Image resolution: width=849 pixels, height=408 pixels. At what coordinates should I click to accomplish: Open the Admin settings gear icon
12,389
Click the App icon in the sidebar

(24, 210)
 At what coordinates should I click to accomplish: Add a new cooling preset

◇ ◇ ◇ ◇

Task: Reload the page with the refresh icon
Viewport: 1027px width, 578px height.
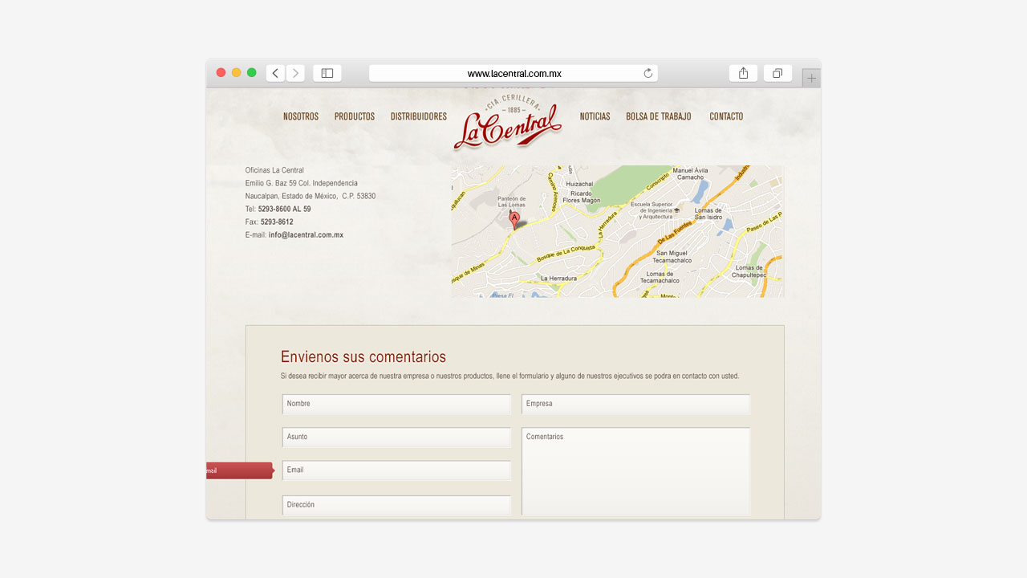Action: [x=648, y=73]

◇ ◇ ◇ ◇

> **Work request**
Of the entries above, repeat exactly the lines from the line with "Image resolution: width=849" through the line with "At what coordinates should I click to accomplish: Add", both of them included.

> **Answer section**
Image resolution: width=849 pixels, height=408 pixels. At what coordinates should I click to accomplish: Open the Admin settings gear icon
12,389
Click the App icon in the sidebar

(24, 210)
 At what coordinates should I click to accomplish: Add a new cooling preset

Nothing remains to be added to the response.